### Reading text ###

Homegrown conglomerate Larson and Toubro has done well to keep the growth momentum intact despite the economic uncertainty. Notwithstanding the over-dependence on government infrastructure projects, the rising input cost and mobilising skilled labour remain the immediate challenge for the infrastructure behemoth. R Shankar Raman, Chief Financial Officer, Larsen & Toubro, spoke to BusinessLine on the way forward for the company. Excerpts:

Has the impact of Covid eased?

Yes. It is behind us physically and mentally but it still plays in the back of people’s minds. The impact caused by both the first and the second wave of Covid is quite telling on people at the individual level. It is yet to get out of the mindset. In a way, it is good that we do not drop the safety protocol. We persist with our thrust on vaccination. About 87 per cent of our workforce and 97 per cent of our staff are vaccinated. We still continue with safety precautions followed at the peak of Covid. We think the effect is waning but we cannot just forget it and move on in life. Many of our offices are seeing people returning back as unlocking happens progressively. Even many of our clients’ offices are opening. There was a natural delay as most of our clients were also working from home. We expect businesses to be back in a normal mode in next six months. I suppose the Delta variant of Covid spotted in Russia and China is isolated. The entire logistics industry has got into difficulty and there is congestion at ports and delays in Customs. The government is keen to ease things so that jobs come back. It wants to ensure the economic momentum and investment level are kept alive. This will improve tendering of government projects and awards.

Has mobilising workforce eased?

The second wave of Covid had a telling effect on workforce mobilisation. From June people started assembling back. Today, we have 2.70 lakh people working at our site though on full capacity we employ about 3 lakh. Though they have returned, they go to their native places at least three to four times a year. To get 3 lakh people working we need to have database of 9 lakh. The churn happens and that is the way we execute the projects. Now, we have to get the productivity and get all the imported equipment delivered at the site. Workforce deployment is back at the pre-Covid level.

### Provided material ###

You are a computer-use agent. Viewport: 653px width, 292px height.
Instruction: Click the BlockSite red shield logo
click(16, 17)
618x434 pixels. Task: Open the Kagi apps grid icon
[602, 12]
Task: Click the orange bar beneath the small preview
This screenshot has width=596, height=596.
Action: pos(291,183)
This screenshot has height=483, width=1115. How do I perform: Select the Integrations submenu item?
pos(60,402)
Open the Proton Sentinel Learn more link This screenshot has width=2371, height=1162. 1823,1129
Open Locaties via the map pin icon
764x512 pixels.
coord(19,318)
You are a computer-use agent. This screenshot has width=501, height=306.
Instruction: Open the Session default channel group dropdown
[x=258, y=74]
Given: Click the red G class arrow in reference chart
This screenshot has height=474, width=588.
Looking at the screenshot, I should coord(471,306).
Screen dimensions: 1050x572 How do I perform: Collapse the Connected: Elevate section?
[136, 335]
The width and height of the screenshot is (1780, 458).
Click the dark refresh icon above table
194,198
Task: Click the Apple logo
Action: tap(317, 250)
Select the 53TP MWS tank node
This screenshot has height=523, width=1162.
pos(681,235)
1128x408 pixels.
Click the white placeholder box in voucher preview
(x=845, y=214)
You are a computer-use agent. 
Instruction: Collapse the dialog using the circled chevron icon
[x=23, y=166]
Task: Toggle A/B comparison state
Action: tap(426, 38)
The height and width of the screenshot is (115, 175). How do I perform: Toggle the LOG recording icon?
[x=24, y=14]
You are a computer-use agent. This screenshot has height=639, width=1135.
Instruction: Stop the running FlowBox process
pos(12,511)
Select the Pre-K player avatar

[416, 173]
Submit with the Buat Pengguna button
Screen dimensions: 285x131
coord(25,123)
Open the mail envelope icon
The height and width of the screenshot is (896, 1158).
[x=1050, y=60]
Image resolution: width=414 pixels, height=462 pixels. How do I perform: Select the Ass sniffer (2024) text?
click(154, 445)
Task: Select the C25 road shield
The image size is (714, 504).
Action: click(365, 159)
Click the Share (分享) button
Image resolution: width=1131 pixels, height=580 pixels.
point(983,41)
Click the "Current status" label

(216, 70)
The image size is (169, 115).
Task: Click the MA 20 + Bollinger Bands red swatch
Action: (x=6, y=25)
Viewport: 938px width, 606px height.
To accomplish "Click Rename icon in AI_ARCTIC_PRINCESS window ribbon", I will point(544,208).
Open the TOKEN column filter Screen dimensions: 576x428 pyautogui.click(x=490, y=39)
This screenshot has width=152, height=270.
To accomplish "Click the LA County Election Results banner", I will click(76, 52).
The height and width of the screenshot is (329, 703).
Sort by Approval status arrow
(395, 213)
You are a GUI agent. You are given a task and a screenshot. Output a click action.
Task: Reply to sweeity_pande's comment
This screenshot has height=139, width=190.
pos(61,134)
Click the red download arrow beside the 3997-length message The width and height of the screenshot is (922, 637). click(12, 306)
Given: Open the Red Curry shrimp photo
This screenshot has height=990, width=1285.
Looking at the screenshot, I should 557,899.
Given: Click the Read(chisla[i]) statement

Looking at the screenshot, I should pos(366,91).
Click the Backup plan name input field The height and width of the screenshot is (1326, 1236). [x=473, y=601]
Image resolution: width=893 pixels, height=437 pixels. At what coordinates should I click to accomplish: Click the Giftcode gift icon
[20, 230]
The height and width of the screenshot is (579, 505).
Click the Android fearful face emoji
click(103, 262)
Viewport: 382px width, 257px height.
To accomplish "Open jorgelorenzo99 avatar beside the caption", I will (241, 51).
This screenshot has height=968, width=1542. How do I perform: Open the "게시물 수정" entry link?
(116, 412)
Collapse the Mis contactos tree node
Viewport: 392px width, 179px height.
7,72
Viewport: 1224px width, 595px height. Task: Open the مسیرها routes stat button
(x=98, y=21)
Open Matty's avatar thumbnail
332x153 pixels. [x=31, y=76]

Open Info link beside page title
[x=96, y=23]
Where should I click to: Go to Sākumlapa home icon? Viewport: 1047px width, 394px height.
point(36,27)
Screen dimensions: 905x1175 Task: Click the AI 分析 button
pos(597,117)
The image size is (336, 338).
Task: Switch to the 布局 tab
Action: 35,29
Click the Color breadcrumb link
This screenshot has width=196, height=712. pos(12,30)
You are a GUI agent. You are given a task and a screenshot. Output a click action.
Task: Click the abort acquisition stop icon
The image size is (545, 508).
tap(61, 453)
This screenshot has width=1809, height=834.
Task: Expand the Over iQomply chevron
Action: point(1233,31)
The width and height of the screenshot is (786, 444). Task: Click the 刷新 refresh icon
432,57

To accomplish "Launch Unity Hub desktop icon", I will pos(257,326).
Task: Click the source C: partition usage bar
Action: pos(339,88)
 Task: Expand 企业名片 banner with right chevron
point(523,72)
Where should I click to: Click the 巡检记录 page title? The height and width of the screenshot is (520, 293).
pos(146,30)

###

- [Activities]
**1)** List each distinct figure given in lakh in the interview text, along with what the text says that figure counts.
**2)** Copy out the part of the interview text starting at "Has mobilising workforce" and ending at "the pre-Covid level.", without changing a word.
**3)** Based on the interview text, answer yes or no to each statement, and quote the words that decide it.
(a) About 97 per cent of the company's workforce is vaccinated.
(b) Businesses are expected to return to a normal mode within the next six months.
(c) Workforce deployment remains below the pre-Covid level.

- [List of answers]
**1)**
- 2.70 lakh: the people working at the company's site today
- 3 lakh: the number employed at full capacity, which is also the number of people the company needs working
- 9 lakh: the size of the database needed to get 3 lakh people working

**2)**
Has mobilising workforce eased?

The second wave of Covid had a telling effect on workforce mobilisation. From June people started assembling back. Today, we have 2.70 lakh people working at our site though on full capacity we employ about 3 lakh. Though they have returned, they go to their native places at least three to four times a year. To get 3 lakh people working we need to have database of 9 lakh. The churn happens and that is the way we execute the projects. Now, we have to get the productivity and get all the imported equipment delivered at the site. Workforce deployment is back at the pre-Covid level.

**3)**
(a) No. "About 87 per cent of our workforce and 97 per cent of our staff are vaccinated."
(b) Yes. "We expect businesses to be back in a normal mode in next six months."
(c) No. "Workforce deployment is back at the pre-Covid level."